The news programme was now showing a map of Europe with a red swathe sweeping across it.

“You should fix something to eat, love,” she said.

“I’m doing it now.”
 

His morpher was a “special” one with a touch screen, an addition that was unnecessary for the vast majority of people. He flicked through the different options, made his selection and pressed the start button; it bleeped confirmation and whirred into life.

“What are you having?” she asked.
 

“Fish and chips.”
 

“Lovely.”
 

“Anyway, I don’t have to worry, do I?”
 

His mother hesitated a moment before she said, “Well, that’s the good thing about it, isn’t it?”

Even she didn’t sound convinced by her own words. He decided to change the subject.

“How’s Dad?”

“Oh, you know what he’s like: always working. He was complaining he couldn’t get through to anyone in Budapest and thought it might have something to do with this level twelve thing. It’s very odd. I tried calling Marcia in Munich, just to see, and no joy there either.”

The morpher gave out a chime and died.

“It’ll be a satellite thing,” he said. “Look, my dinner’s ready.”

“Yes, you should have eaten by now, and make sure you wrap up warm tomorrow ‘cause it’ll be cold.”
 

“Mum, I’m ninety-eight years old,” he said tonelessly. He couldn’t think how many times he’d had to remind her of his age.

“I know, but you’ll always be a baby to me, won’t you? Look after yourself.”

“I always do. Bye, Mum.”

“Bye, love.”

He hung up and opened the morpher’s door. Where the Blox had been lay a steaming fishcake in breadcrumbs, chips and a mixed vegetable purée. He took the meal and sat at the dining table, his eyes on the TV. The newsreader was saying something about equipment malfunctions.

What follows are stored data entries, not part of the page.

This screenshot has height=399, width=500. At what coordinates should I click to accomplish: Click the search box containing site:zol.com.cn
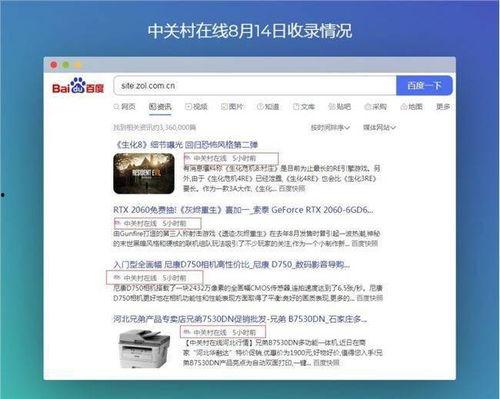click(x=255, y=86)
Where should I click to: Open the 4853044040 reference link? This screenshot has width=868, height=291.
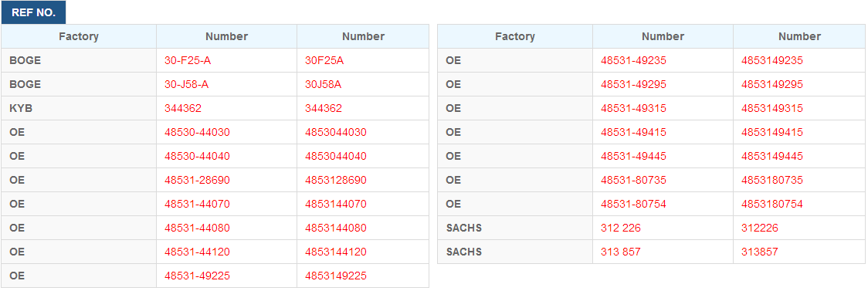335,156

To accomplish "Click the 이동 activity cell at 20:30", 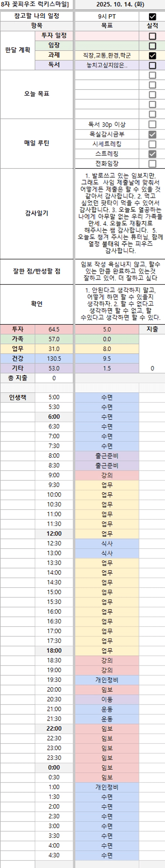I will pos(107,699).
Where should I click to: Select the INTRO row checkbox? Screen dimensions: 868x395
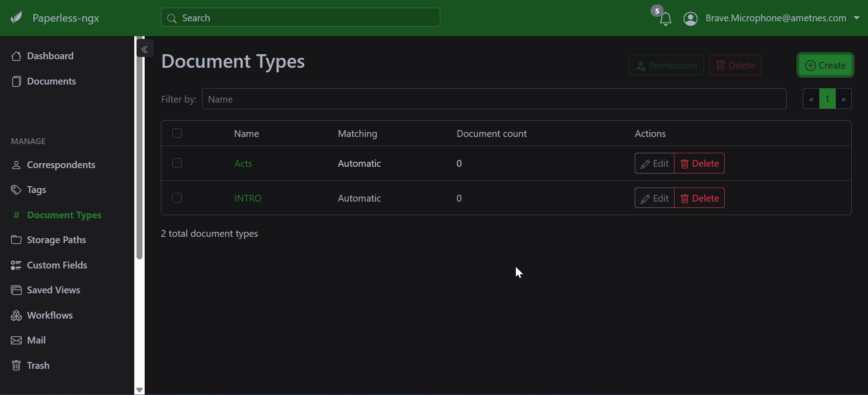click(177, 198)
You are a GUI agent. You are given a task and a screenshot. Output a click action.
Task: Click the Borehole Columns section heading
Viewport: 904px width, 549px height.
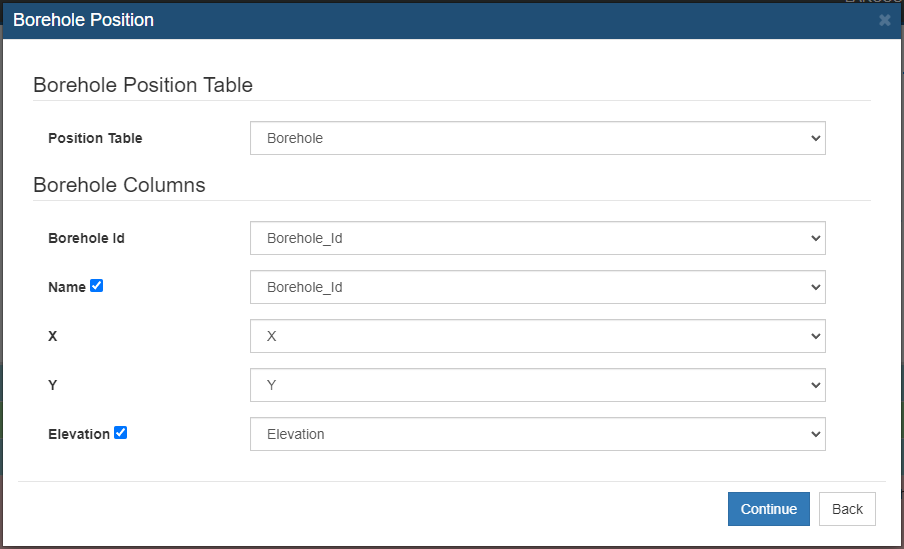point(119,185)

It’s always the same, he thought. They made such a big fuss over nothing; it was almost a form of entertainment for the listless ranks of after-work viewers.

He tucked into his dinner, not knowing it was the last of its kind he’d ever taste. Not knowing that by morning his mother and his father and everyone else he’d ever known would be dead.

CHAPTER 4
D + 189

He woke feeling as if he’d just been in a car crash. A dizzying turmoil clouded his brain. A jarring sensation reverberated deep in his bones. A fuzzy-headed acceptance of death gave way to an awe at still being alive. He’d never been in a car crash, but it was the way he imagined waking from one felt. This happened every morning, this car crash malaise. It was really quite appropriate when he thought about it; the whole world was one big car wreck now – why should he feel any different?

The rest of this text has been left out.